Training in a hot and humid environment can increase the risk of dehydration, reducing bodyweight to a point that performance decreases and an athlete can be at serious risk of heat-related illness. Wet-bulb globe temperature (WBGT) serves as a single measure of the environment (accounting for heat, radiation, humidity, and wind), and is used as an indicator of risk level associated with potential heat illness (see HERE). Likewise, obtaining a subjective report of a session rating of perceived exertion (sRPE) post-session and multiplying it by the session duration provides a valid and reliable measure of the internal load (sRPE-TL) an athlete is enduring (see HERE).

Coaches should try to better understand the impact that climate has on performance and training load, as well as the efficacy of an athlete’s hydration routine during congested pre-season training periods.

The research team examined changes in a calculated measure of intensity from a Global Positioning System (GPS) device equipped with a heart rate monitor and the potential influence that WBGT, sRPE-TL, fitness level (VO2max), or change in bodyweight had on the external load metric.

Additionally, bodyweight was consistently monitored in order to assess hydration habits between sessions during a soccer preseason.

WHAT THEY DID

Eleven NCAA Division III women s soccer players (20±1-yr) were monitored during a congested preseason training period (15 sessions in nine days). Prior to preseason, VO2max was estimated by running the Yo-Yo Intermittent Recovery Test (YYIRT), and hydration status and strategies were a primary focus during the training sessions leading up to the preseason period as well.

Bodyweights were recorded before and after each session, on-field WBGT was documented while athletes were warming up, GPS devices were worn to quantify intensity based on velocities achieved, and sRPE taken within 15-min of the end of each training session.

Analysis of this data looked to identify any potential influence on performance intensity on the field, as well as assessment of changes in bodyweight across the entire preseason period

Practical Takeaways

 Coaches should take time to educate athletes on what appropriate hydration is and why it is important to their health and performance. Keep this message simple, consistent, and impactful, with continual follow-up in order to be most effective.

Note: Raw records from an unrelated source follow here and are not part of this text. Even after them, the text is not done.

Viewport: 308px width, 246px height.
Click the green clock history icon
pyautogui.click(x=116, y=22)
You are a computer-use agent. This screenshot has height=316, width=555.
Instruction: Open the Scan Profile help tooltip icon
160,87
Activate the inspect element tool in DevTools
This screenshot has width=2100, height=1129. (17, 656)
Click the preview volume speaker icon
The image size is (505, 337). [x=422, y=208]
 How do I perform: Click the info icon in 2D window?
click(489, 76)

 If coaches have the opportunity to utilise a GPS device, a sampling rate of 10 hertz (Hz, samples per second) has been shown to be most valid and reliable (see HERE). This sampling rate has shown to be better than 1-5 Hz, with no improvement when using devices that sample at 15 Hz.

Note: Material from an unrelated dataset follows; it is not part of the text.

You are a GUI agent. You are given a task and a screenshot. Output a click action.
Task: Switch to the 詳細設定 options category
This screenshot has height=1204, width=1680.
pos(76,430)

 For a reliable measure of bodyweight, it is important to weigh athletes using a consistent protocol – regularly calibrating the scale for accuracy, having the athlete wear minimal and consistent clothing (no shoes), and weighing at a similar time of day and circumstances. Doing this provides a more accurate comparison between values and helps in recognising significant changes.

 Coaches can assess an athlete’s ability to stay hydrated during a training session by weighing them post-practice in the same minimal amount of clothing that was worn prior to practice. Again, the consistency in protocol leads to a valid comparison, and provides feedback for increasing hydration consistently and steadily throughout a practice session, especially when WBGT is elevated.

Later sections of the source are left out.